Figure 19 and Figure 20 show excerpts from the setupapi.dev.log file for the Generic USB mass storage device and Kingston USB mass storage device. Windows 10 does not log vendor ID and device or product ID, as it did previously in the case of Windows 7. With Windows 10 operating system, the log only saves the vendor name, product name and serial number of the device associated.

5. Conclusions and Future Work

Analyzing Windows event viewer, registry and file system log help in identifying a USB device’s identifiers such as product ID, vendor name, serial numbers, and operating system version. The information is not easy to comprehend at once. In this paper, we thoroughly analyze the Windows services, i.e., the event viewer, registry, and log, and make a correlation among them to assist in digital forensic investigation by locating the useful USB artifact information.

Furthermore, we also explain the integrity of the information presented by Windows operation system. The artifacts obtained from Windows Event Viewer, Windows Registry, Device Manager and setupapi.dev log file show no change in the USB device’s signature information, implying that no malicious activities had taken place on the system in order to obscure the digital forensic footprints. If all the information did not match, there would have been an indication that an anomaly had happened and the findings would not have been correct or accepted in the court of law.
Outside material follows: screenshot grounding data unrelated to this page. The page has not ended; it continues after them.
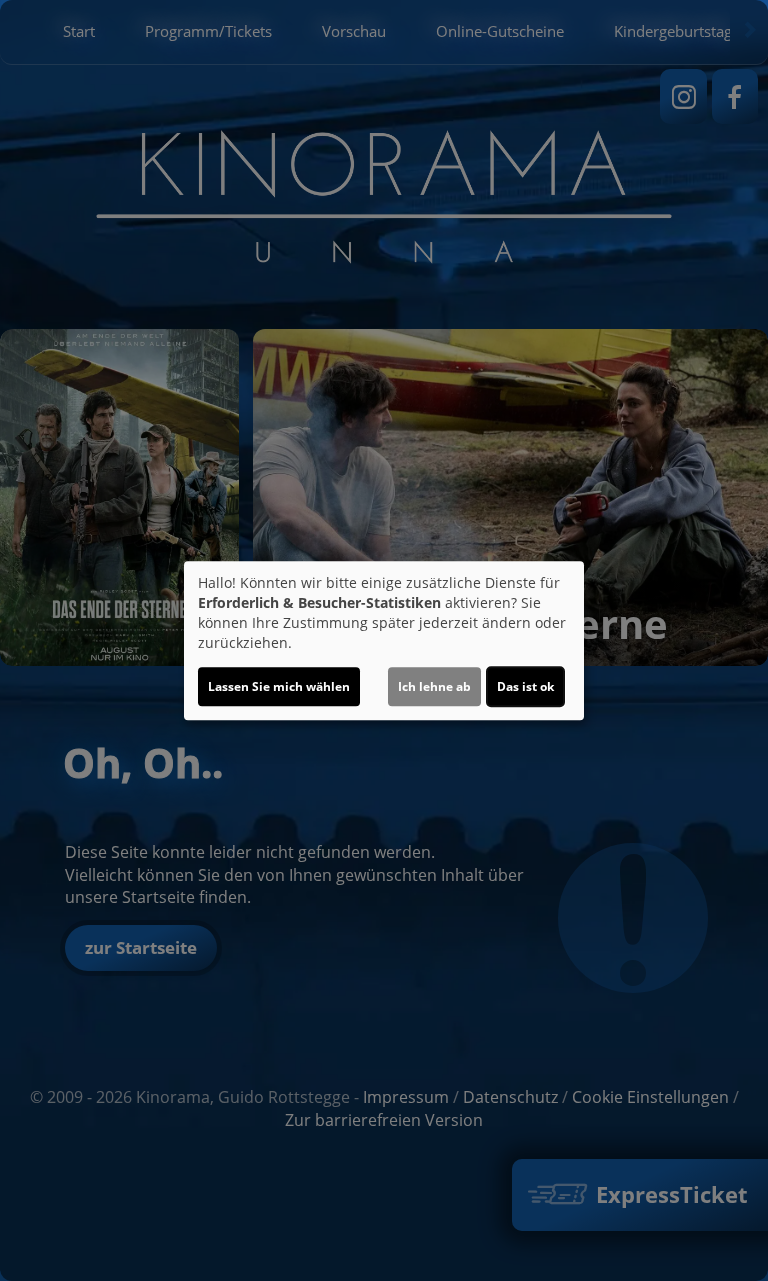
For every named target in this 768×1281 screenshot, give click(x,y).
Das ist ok (525, 686)
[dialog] (384, 641)
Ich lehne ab (434, 686)
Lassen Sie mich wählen (279, 686)
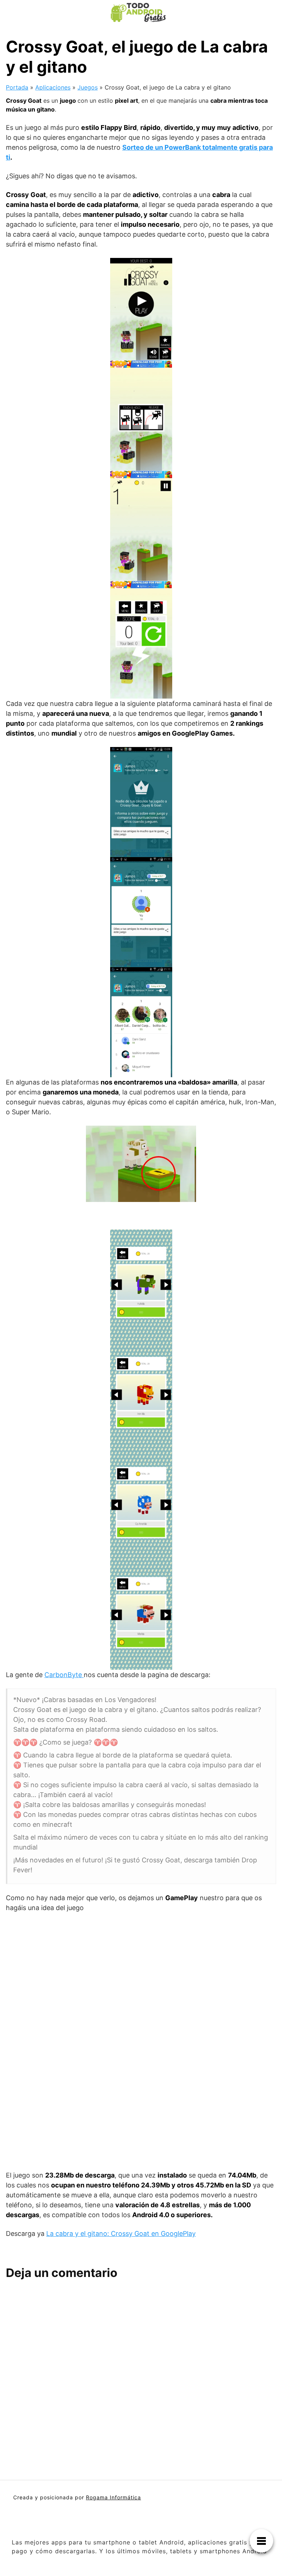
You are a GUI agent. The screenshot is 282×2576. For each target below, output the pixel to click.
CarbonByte (64, 1675)
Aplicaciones (52, 87)
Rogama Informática (113, 2497)
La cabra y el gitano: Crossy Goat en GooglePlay (121, 2233)
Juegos (87, 87)
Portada (17, 87)
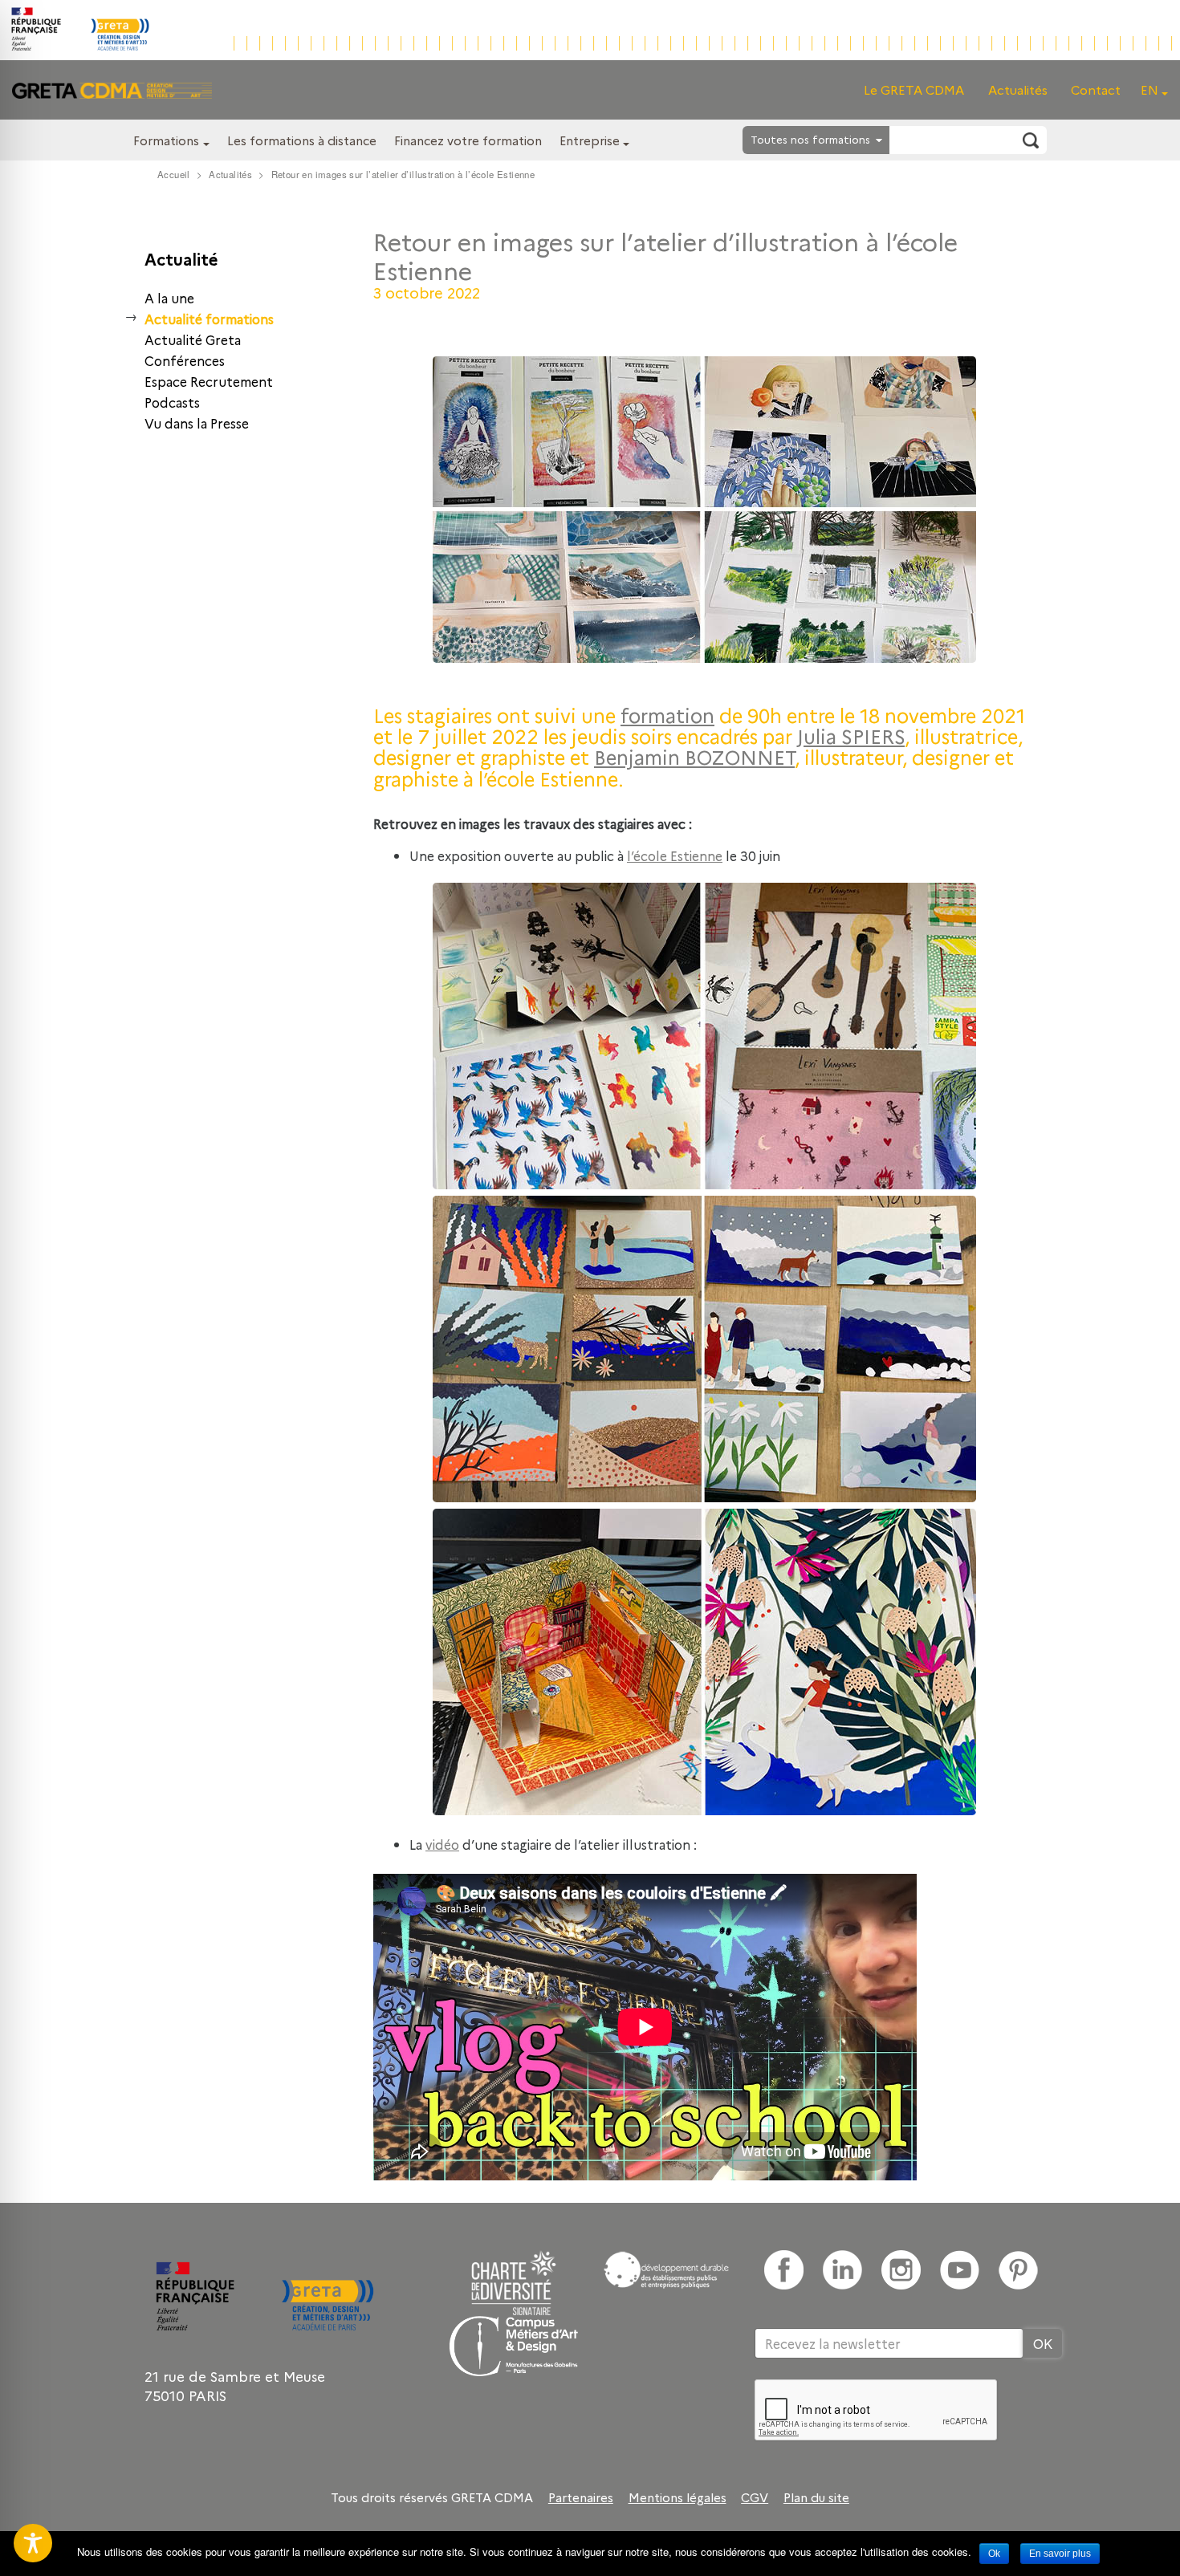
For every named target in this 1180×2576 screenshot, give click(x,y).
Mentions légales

This work was immensely inspired by one of the works of Harley Carvey [1] that helped us in reaching this point. In addition, this work opens an interesting avenue for further analyzing different types of USB devices in different operating systems. The future work will involve working on newer Linux and Apple operating systems to forensically analyze USB artifacts for forensic examination.